RAINFOREST WORLD MUSIC FESTIVAL 2015 WITH D&B AUDIOTECHNIK
The Rainforest World Music Festival is a unique event that brings renowned musicians from every continent and indigenous musicians from the interiors of the island of Borneo, together on the same stage. Visitors come from near and far to enjoy afternoons of informative workshops, ethno-musical lectures, jamming sessions and mini concerts. This is followed by performances on the main stage in the evening.
Several small stages surround the two main stages, the largest of which presents the event’s so-called ‘main-course’. A d&b audiotechnik system was used on this stage, supplied by Projection House, a rental company based in Kuching, Sarawak.
The festival’s FoH engineer and Technical Director, Niall Macaulay, has had an interesting ride over the years. “We’ve been delivered loudspeakers with ripped cones hanging out, taken amplifiers apart to blast them with hair‑dryers, and been dealt pretty much everything that can go wrong. Sometimes the wildlife takes our attention, with scorpions on stage, snakes lurking under the monitor desk, or perhaps the most memorable occasion — when a colugo, or ‘flying lemur’, soared fifty meters across the audience and entirely upstaged the band.”

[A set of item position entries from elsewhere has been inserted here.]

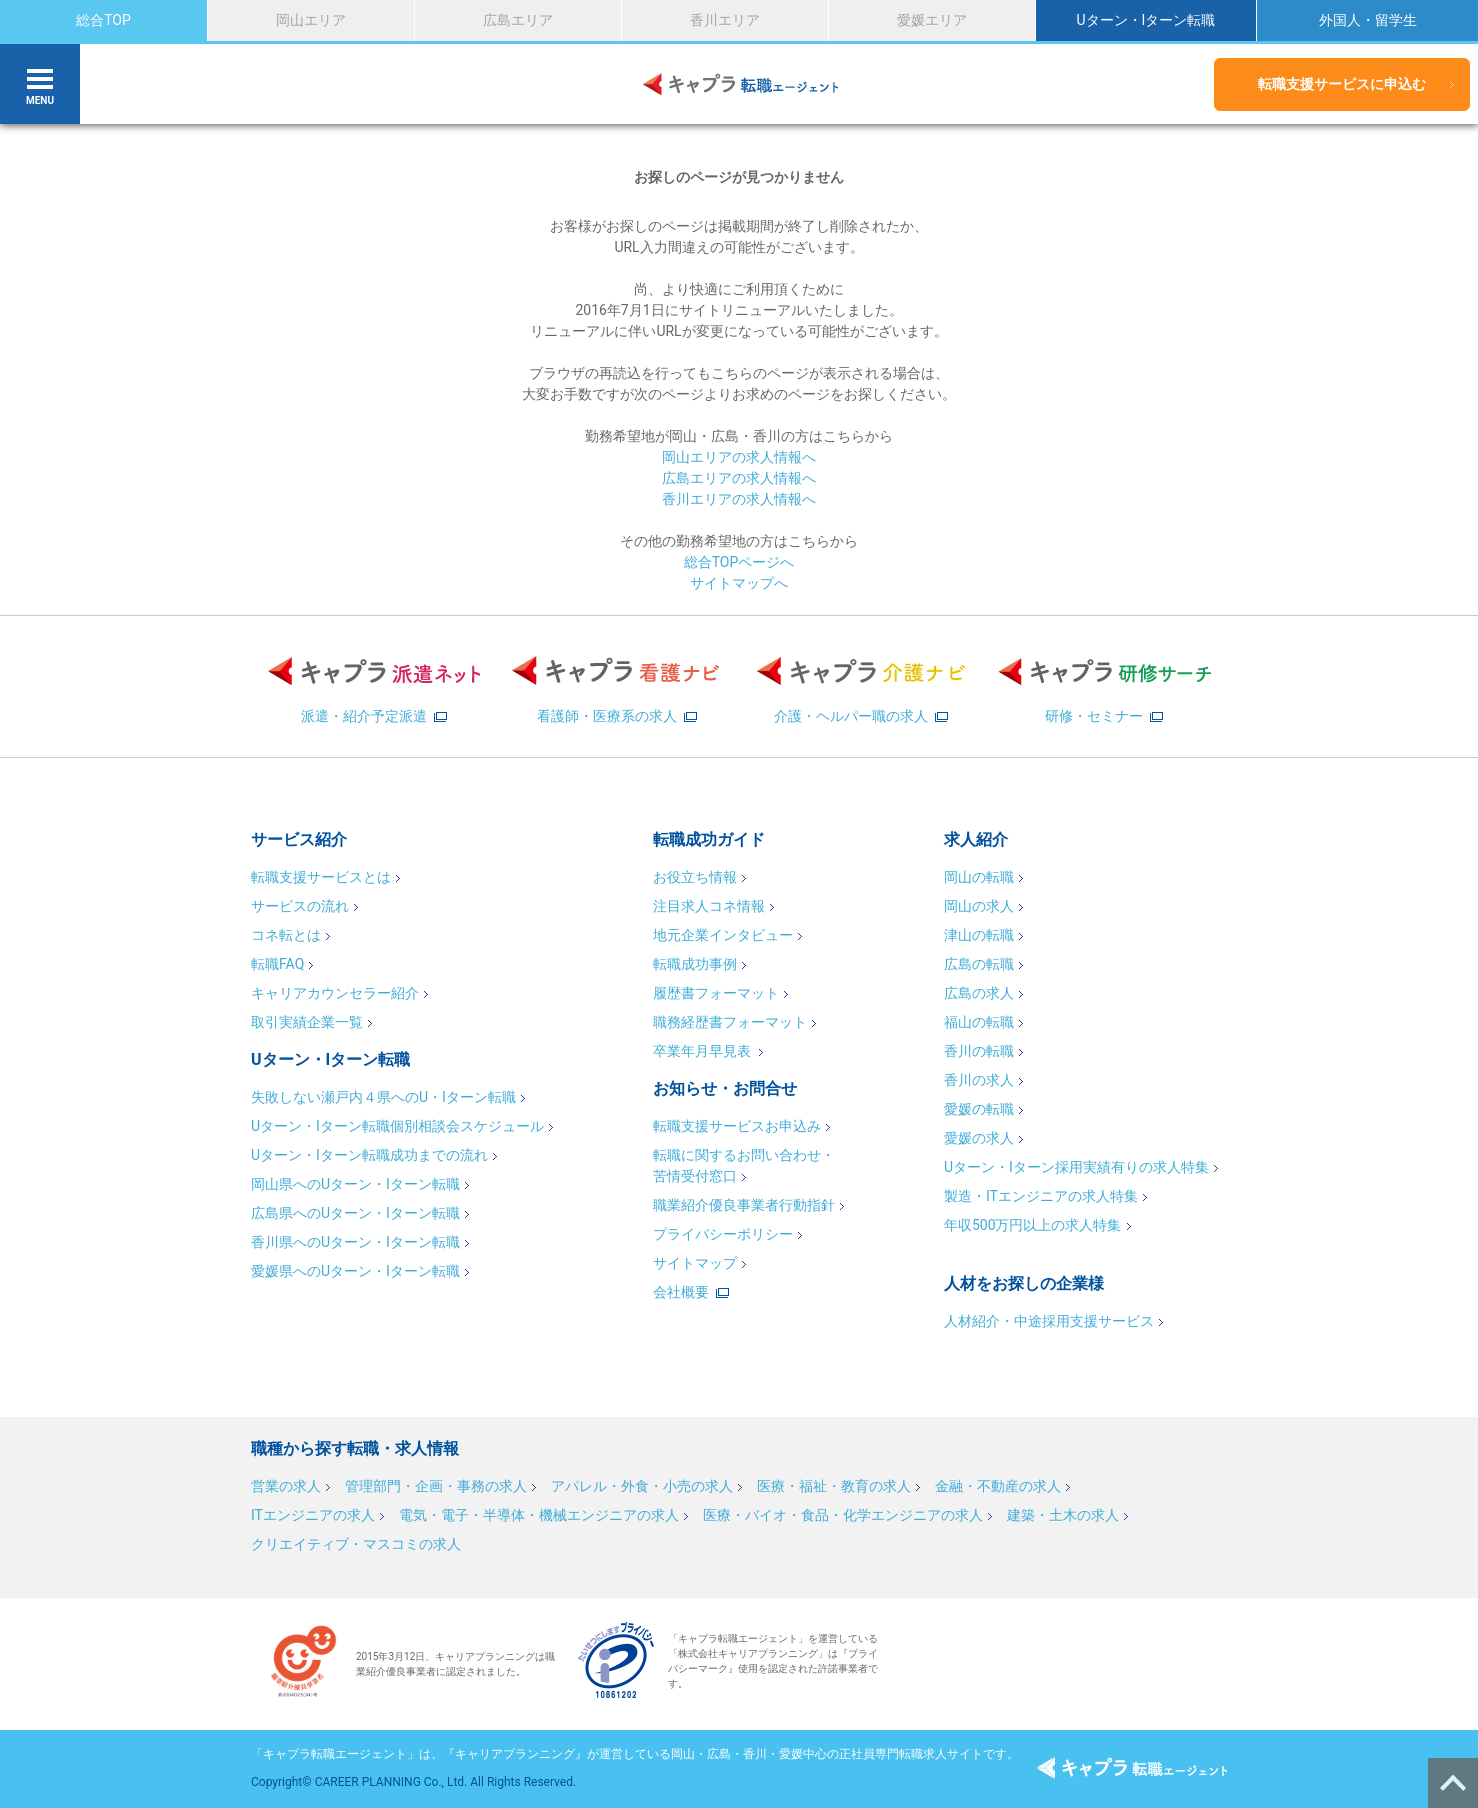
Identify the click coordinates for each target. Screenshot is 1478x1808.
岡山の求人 (979, 906)
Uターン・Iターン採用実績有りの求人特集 (1076, 1167)
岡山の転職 (979, 877)
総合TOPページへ (739, 562)
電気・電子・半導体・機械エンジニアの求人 (539, 1515)
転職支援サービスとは (321, 877)
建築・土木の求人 (1063, 1515)
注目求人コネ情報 (709, 906)
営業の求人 (286, 1486)
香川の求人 (979, 1080)
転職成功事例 (695, 964)
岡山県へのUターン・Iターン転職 (355, 1184)
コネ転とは (286, 935)
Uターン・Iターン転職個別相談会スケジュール (397, 1126)
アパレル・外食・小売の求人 (642, 1486)
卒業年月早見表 (703, 1051)
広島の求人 (979, 993)
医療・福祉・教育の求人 (834, 1486)
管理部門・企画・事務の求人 (436, 1486)
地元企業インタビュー (723, 935)
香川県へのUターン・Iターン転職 (355, 1242)
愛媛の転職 (979, 1109)
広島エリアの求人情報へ (739, 478)
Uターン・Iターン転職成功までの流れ (369, 1155)
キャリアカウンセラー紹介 (335, 993)
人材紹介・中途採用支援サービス (1049, 1321)
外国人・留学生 (1368, 20)
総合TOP (103, 20)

Wildlife aside, each year has brought some steady technical improvements over what was previously available in Kuching. “This year’s festival saw our first use of a complete d&b audiotechnik system on the Main or ‘Jungleʼ stage, input by a Yamaha CL5, and fed by a very decent stock of Shure, DPA and AKG microphones. We used the d&b V-Series, in hangs of 7 x V8 and 2 x V12 per side, coupled with 8 x J-SUBs and 2 x V-SUBs, with the tuning assistance of Shidi Zack from D Box Technique.

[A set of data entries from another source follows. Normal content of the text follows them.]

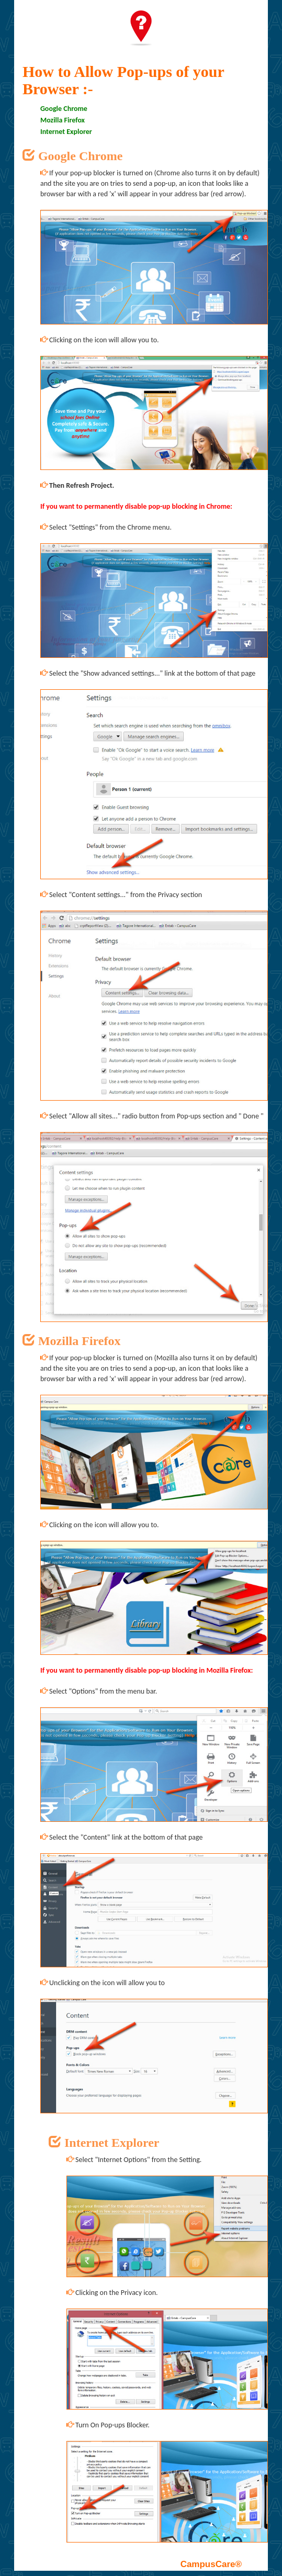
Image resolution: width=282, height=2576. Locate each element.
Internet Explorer (66, 131)
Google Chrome (63, 108)
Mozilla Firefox (62, 120)
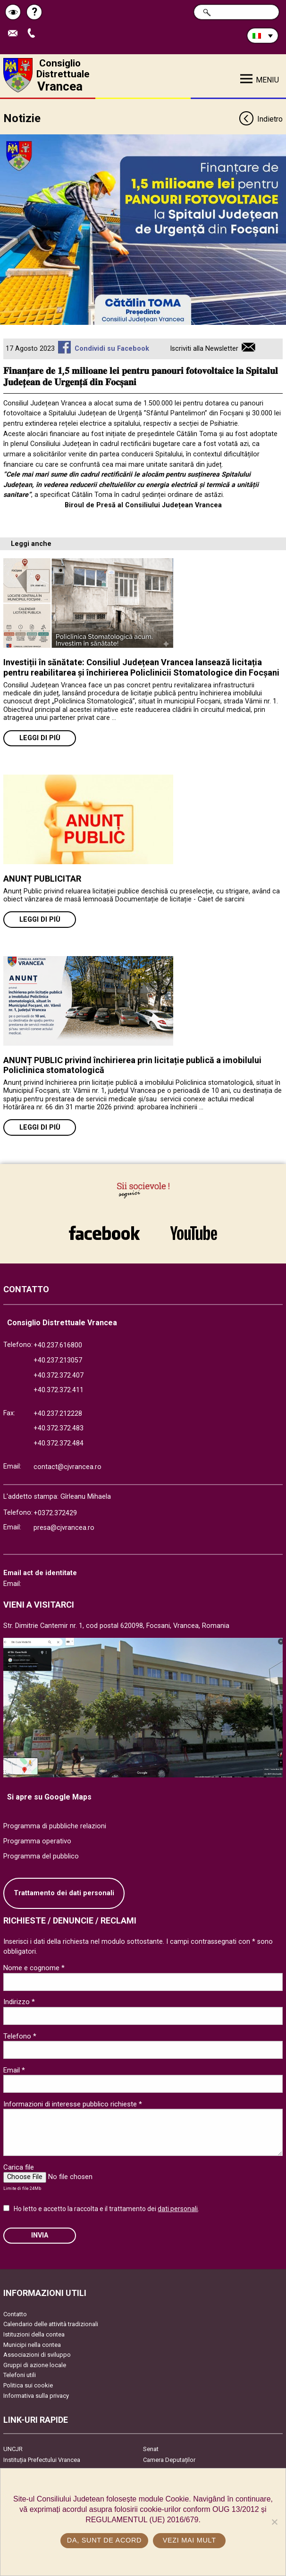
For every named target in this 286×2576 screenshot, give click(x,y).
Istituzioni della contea (34, 2334)
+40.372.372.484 (59, 1443)
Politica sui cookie (28, 2385)
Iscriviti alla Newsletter (204, 349)
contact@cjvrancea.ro (67, 1467)
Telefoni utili (19, 2374)
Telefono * (19, 2036)
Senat (151, 2448)
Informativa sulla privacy (36, 2395)
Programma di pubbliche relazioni (54, 1826)
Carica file (18, 2167)
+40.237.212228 (58, 1414)
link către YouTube (193, 1232)
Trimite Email (15, 33)
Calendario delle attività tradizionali (50, 2324)
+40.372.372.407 (59, 1375)
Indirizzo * (19, 2002)
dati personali (178, 2209)
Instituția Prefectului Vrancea (41, 2459)
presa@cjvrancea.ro (64, 1528)
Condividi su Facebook (112, 349)
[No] (274, 2521)
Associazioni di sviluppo (37, 2354)
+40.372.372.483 (59, 1428)
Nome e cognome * (34, 1968)
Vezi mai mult (189, 2540)
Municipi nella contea (32, 2344)
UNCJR (13, 2448)
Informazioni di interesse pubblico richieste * (72, 2104)
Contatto (15, 2314)
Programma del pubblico (41, 1856)
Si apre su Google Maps (49, 1796)
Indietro (260, 119)
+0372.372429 (55, 1513)
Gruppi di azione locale (34, 2365)
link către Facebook (104, 1232)
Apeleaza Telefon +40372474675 (33, 33)
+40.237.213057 (58, 1360)
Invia (39, 2235)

“I was initially concerned about placing cardioid subwoofers close to the festival’s concrete stage front being fully effective, but they produced good results. Our Stage Manager, Theo Van Eenbergen (previously FoH for The Rollins Band) reported a significant drop in interference from bass frequencies onstage — a vital factor when the system is covering a large arena, and onstage can have a veritable forest of open percussion and instrument mics. Perhaps the ultimate test was a ‘body percussion’ performance by Balinese group Kobagi Kecak. With two AKG 414s in a stereo pair, two SM81s to cover the sides, and an SM91 for foot percussion, the results were stunning. One journalist I spoke to was convinced the performance was ‘lip-syncedʼ,” concludes Macaulay. “He simply couldn’t believe the audio achieved for their performance was real — a reaction that brought a wry smile to my face and, in my mind, a round of applause for the design and engineering at d&b audiotechnik, once again exceeding expectations.”